I have a subscriber that is periodically throughout the day logging the following error.
Error: CodeYellowExit - CodeYellowExit
Expected Average Delay: 0
Entry Latency: 60
Exit Latency: 24
Sample Size: 10
UNKNOWN_PARAMTYPE:Time Spent in Code Yellow: 13969
Number of Calls Rejected Due to Call Throttling: 18
Total Code Yellow Exit: 38
High Priority Queue Depth: 0
Normal Priority Queue Depth: 0
Low Priority Queue Depth: 0
App ID: Cisco CallManager
I have run tracing and performance monitor and I'm seeing no spikes in CPU usage.
What is unique about this CallManager subscriber? How many servers are in the cluster? Are devices registrations equally distributed between the different subscribers? Were the traces and performs from the same time period as when the codeyellows occurred? Does your CallManager service anything more than just phones, such as agents in a Call Center or something else?
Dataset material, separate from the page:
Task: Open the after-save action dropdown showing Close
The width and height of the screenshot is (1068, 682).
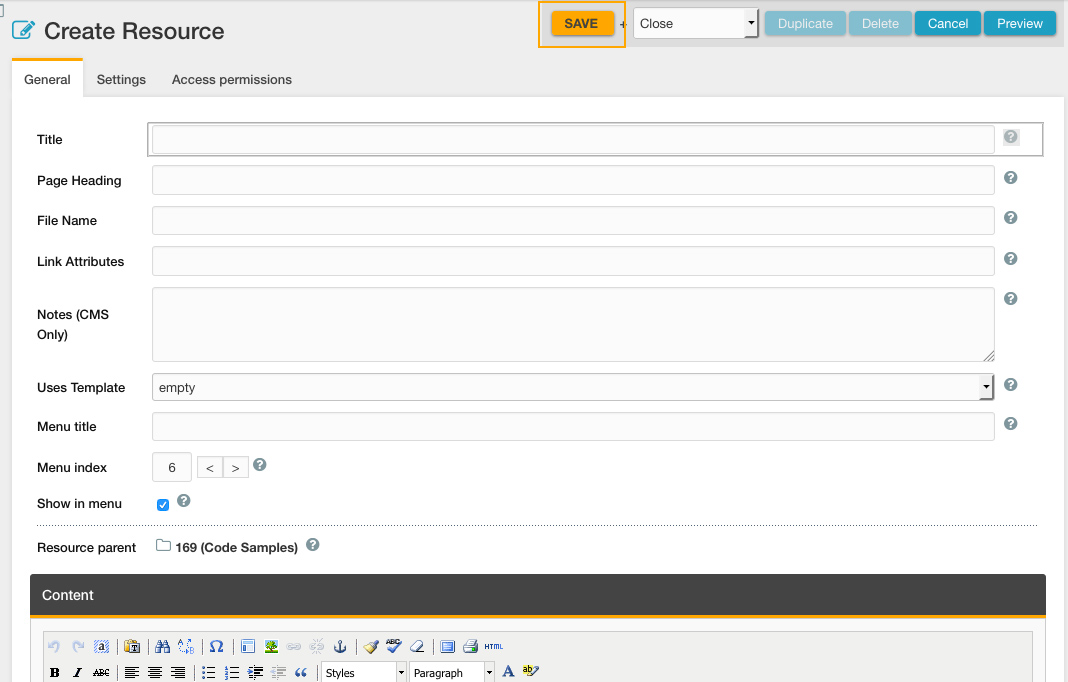Action: pyautogui.click(x=696, y=24)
CallManager goes into codeyellow when one or more processes takes up an inordinate amount of cpu cycles in an attemt at self-preservation. In your case, it is rejecting calls because processing those calls at that particular time will cost it precious cpu cycles.
There are 3 servers in this cluster. 1 Pub 2 Subs. The number of serviced phones are almost equal between the 2 subs. When traces were run the event did occur during the same time. It only services phones and h323 sites. No call center agents. I have compared it to other servers not having the issue to confirm there are no services running that are diffrent. I was told a possible issue could be to many devices unregistering and trying to register back at the same time but when I look at the log times there are no unregistration, registration attempts 5-10 prior to the error.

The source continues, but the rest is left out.